The Value of Etiquette

EtiquetteRecently, I wrote an article about little things that immigrants to America might be surprised to know about money, consumerism, and human relations in the United States. It kicked up some interesting controversy in the comments, in which some immigrants basically stated that I shouldn’t be offering advice to them because I don’t understand their experience.

Anyway, one comment on the post struck a chord with me that has resonated for a while; here’s what Diamond had to say:

Of course this isn’t the end all be all, and doesn’t cover everything that would be impossible for one person to write. You hear from travelers that go to other countries all the time, one of their biggest pieces of advice is to try to “blend” in with the culture. Try to be more conservative. It does help to get used to things, and will make life easier while youĂ•re still learning and integrating in.

Diamond hit upon something important here – the value of etiquette. Before you get concerned that I’m going to start quoting Amy Vanderbilt (although I am secure enough in my manhood to admit that I’ve read her Complete Book of Etiquette), I’m not referring to etiquette in the remember-which-of-these-seven-forks-is-the-salad-fork variety. I merely mean paying attention to and respecting the culture you’re choosing to participate in.

Why is this valuable? It’s valuable because basic etiquette shows respect and consideration for others who may hold opportunities of incalculable imagination for you. Much as I discussed earlier on the value of personal appearance, the impression that others have of you is an investment, and if you put very little into it, you’ll get very little out of it. Even more than personal appearance, proper etiquette is vital; you can be as poor as a pauper and still demonstrate a high level of etiquette and create a positive impression on others.

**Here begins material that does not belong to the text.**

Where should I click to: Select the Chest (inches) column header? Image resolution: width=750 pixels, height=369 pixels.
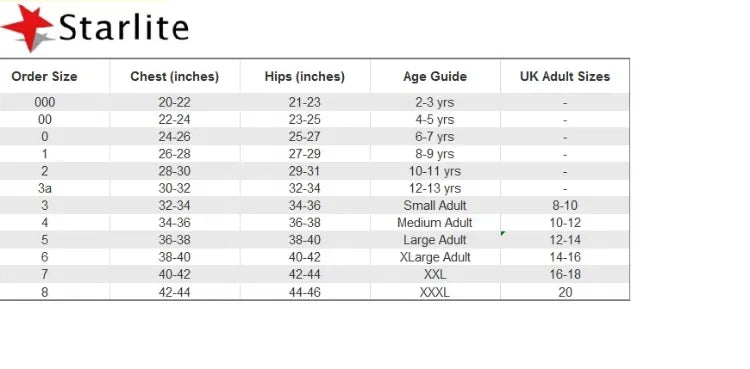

What should I do? Here are my ten basic points of etiquette. Don’t worry, these aren’t the “best of Emily Post” – they’re merely some guidelines to ensure that you show courtesy and respect towards others, who will then retain a positive impression of you.

Be on time
Don’t be habitually late. Make an extra effort to be on time – in fact, I usually seek to be everywhere I need to be five minutes early.

Don’t be crude
Avoid the following behaviors: swearing, shouting unnecessarily, getting angry, staring, pointing your finger, picking at your body (your teeth, nose, ears, etc.), scratching your skin, chewing gum in mixed company, and smoking in mixed company.

Don’t check your watch
This is my worst habit, one I’m trying to break. You should avoid checking your watch or the wall clock, as it creates an impression that you’d rather not be there (whether it’s true or not). If you do it, you’re giving a clear cue that you are not enjoying present company and it reduces the impression others have of you.

Avoid unpleasant conversation topics
While I don’t hesitate to discuss religion or politics with people close to me, it’s generally not a polite topic for mixed company. Also, you should avoid discussing personal finances and work except in the quirky and anecdotal sense – avoid specifics.

Greet people appropriately
This should almost always involve standing and a handshake or at least a nod of the head.

Always shake hands when you meet someone
When you meet someone new, take a moment to shake their hand. Stop, look them in the eye, and offer your right hand (always your right, even if you’re left handed). Give a firm grip and shake no more than twice, then let go. Don’t go for the double-handed “Bill Clinton” shake unless you’re in an intimate situation.

Always introduce people who do not know each other
If you are in the presence of two people who do not know each other, make an effort to introduce the two of them, even if you’re not the host of the event. By doing this, you are not only reducing the discomfort in the room, you’re effectively strengthening your own social network by creating two more secondary connections.

Refer to people by title
Use sir or ma’am until you know a person’s last name, then refer to them as Mr. Smith or Mrs. Wilson or Dr. Friedman until they give you permission to use their first name (many people will do this as a matter of course as soon as you use their title, but will hold you in higher esteem).

Use the “big four” phrases at every appropriate opportunity
The “big four” (as my grandfather taught me) are “thank you,” excuse me,” “you’re welcome,” and “please.” Make an effort to make these words and phrases a regular part of your vocabulary, as it paints a respectful and mature picture of you.

Don’t engage in an ethnic greeting unless you’re highly familiar with the nuances
For example, if you’re not Asian, don’t bow to an Asian guest unless you are familiar with bowing customs.